# RCN collar rank pins?



## Privateer (4 Jul 2008)

I seem to recall seeing (in an antique store somewhere) what looked like miniature metal rank badges for RCN officers, which I assumed would have been worn on the collar of some old RCN pattern of dress.  I recall that they looked like the rank you'd wear on your sleeve, with the executive curl.  Is this right, or was I seeing things?


----------



## hugh19 (4 Jul 2008)

Nope you are not seeing things.

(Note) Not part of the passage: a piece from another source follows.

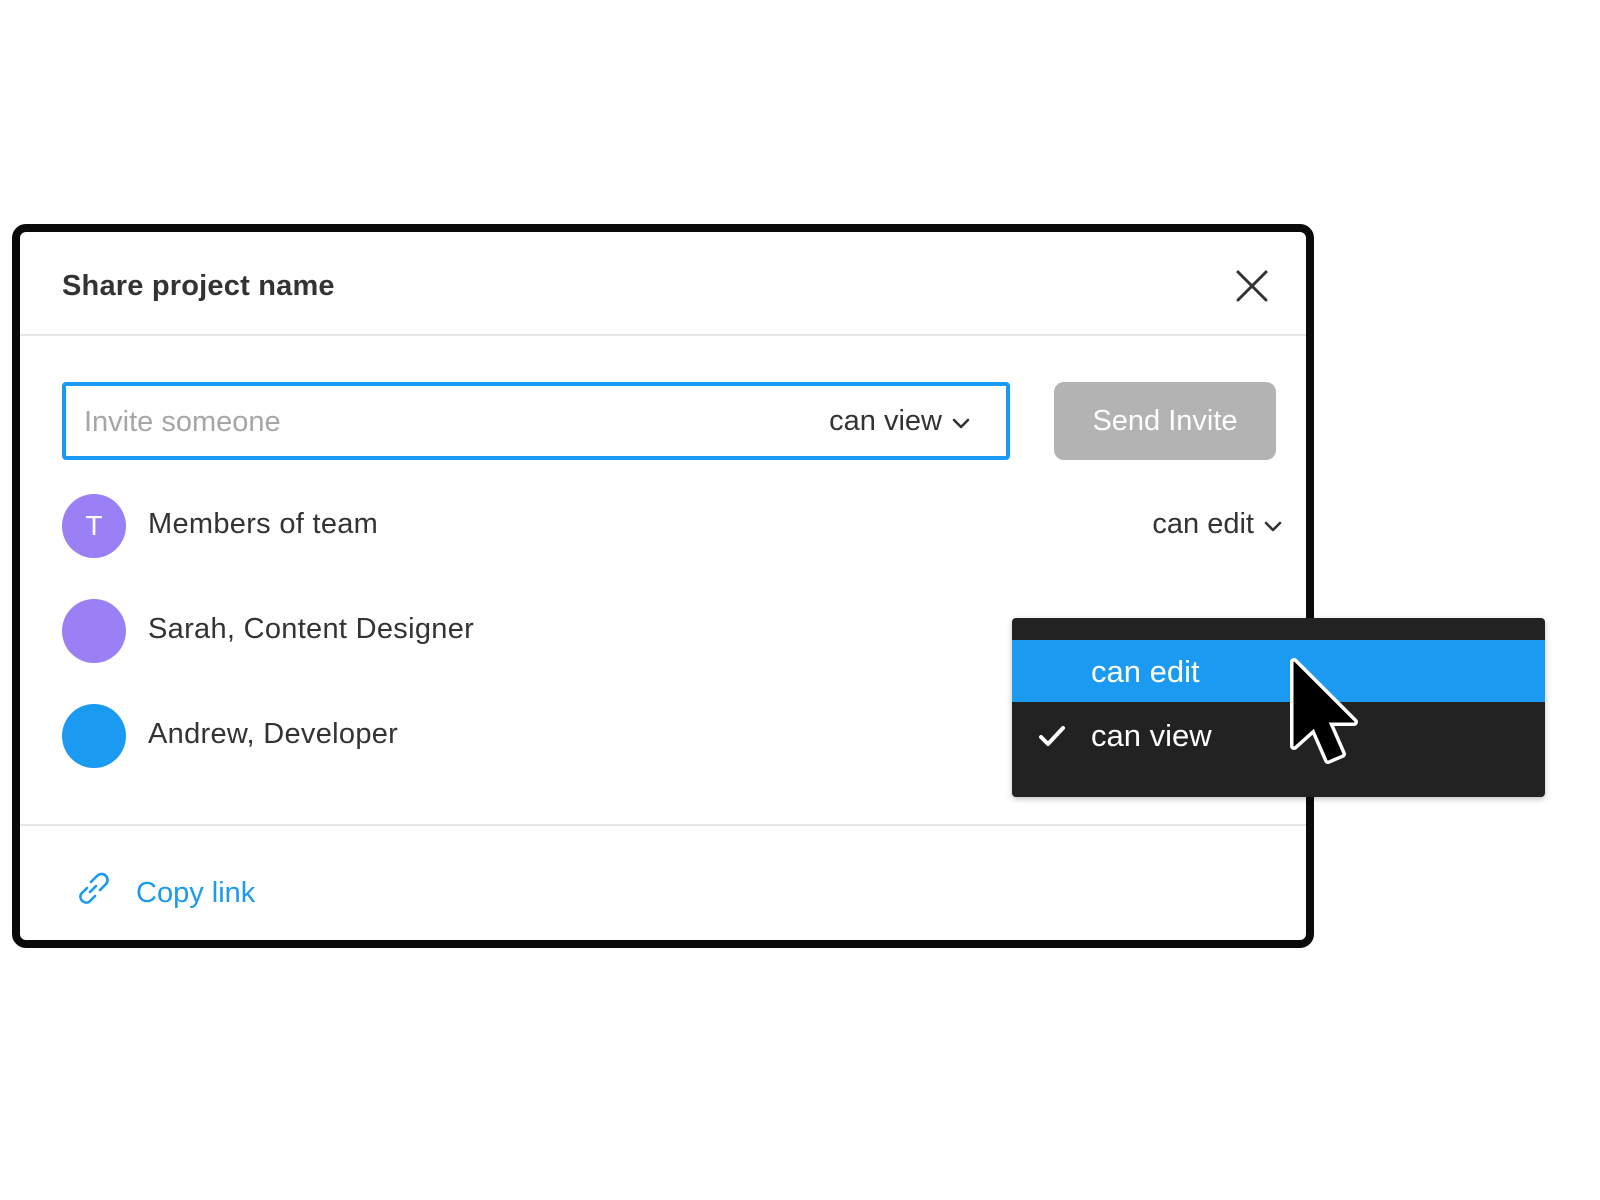 This screenshot has width=1600, height=1200. I want to click on menu-item-label: can edit, so click(1146, 672).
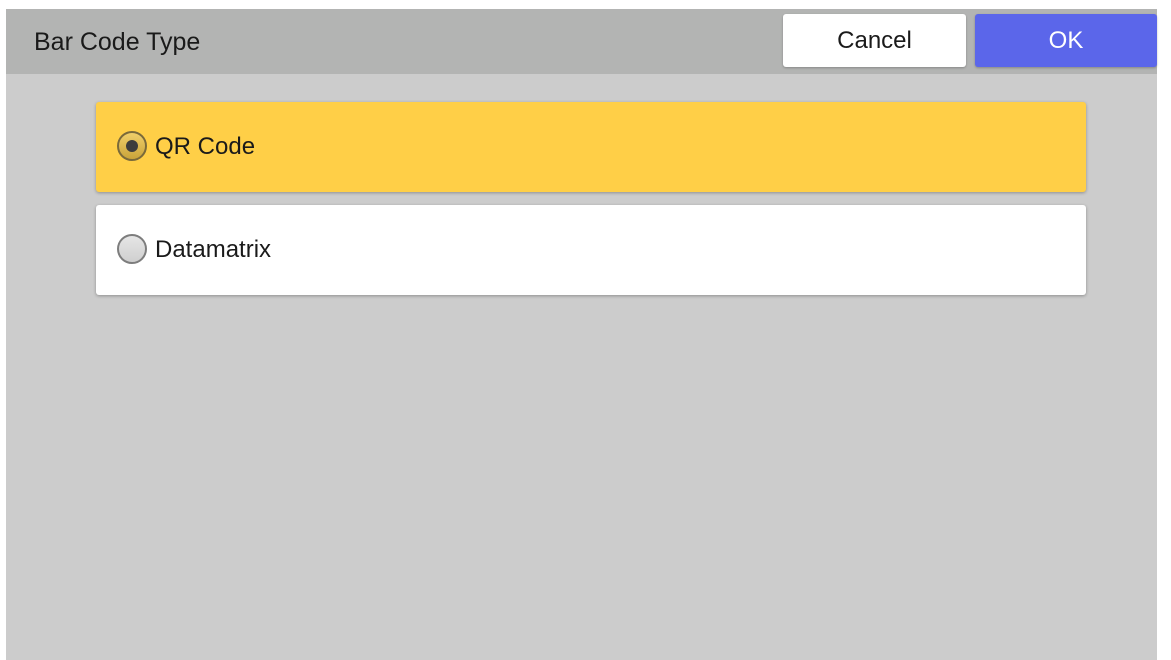 This screenshot has width=1171, height=660. What do you see at coordinates (582, 42) in the screenshot?
I see `dialog-header: Bar Code Type Cancel OK` at bounding box center [582, 42].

My father still has a few of them.


----------



## Neill McKay (5 Jul 2008)

Privateer said:
			
		

> I seem to recall seeing (in an antique store somewhere) what looked like miniature metal rank badges for RCN officers, which I assumed would have been worn on the collar of some old RCN pattern of dress.  I recall that they looked like the rank you'd wear on your sleeve, with the executive curl.  Is this right, or was I seeing things?



For a time in the '60s there was a khaki service dress uniform similar (if not identical) to the USN khaki uniform: single-breasted khaki tunic with shoulder boards, khaki shirt with tie, etc.  The pins you describe were worn on the collar of the shirt.


----------



## Blackadder1916 (5 Jul 2008)

Here are photos (from the Cornwallis Museum) showing the khaki naval uniform.







The rank insignia on the shirt collar of the seated officer is visible (barely).

And khaki (summer) uniforms were also worn by the RCAF as well as the RCN (officers, CPOs and POs).


----------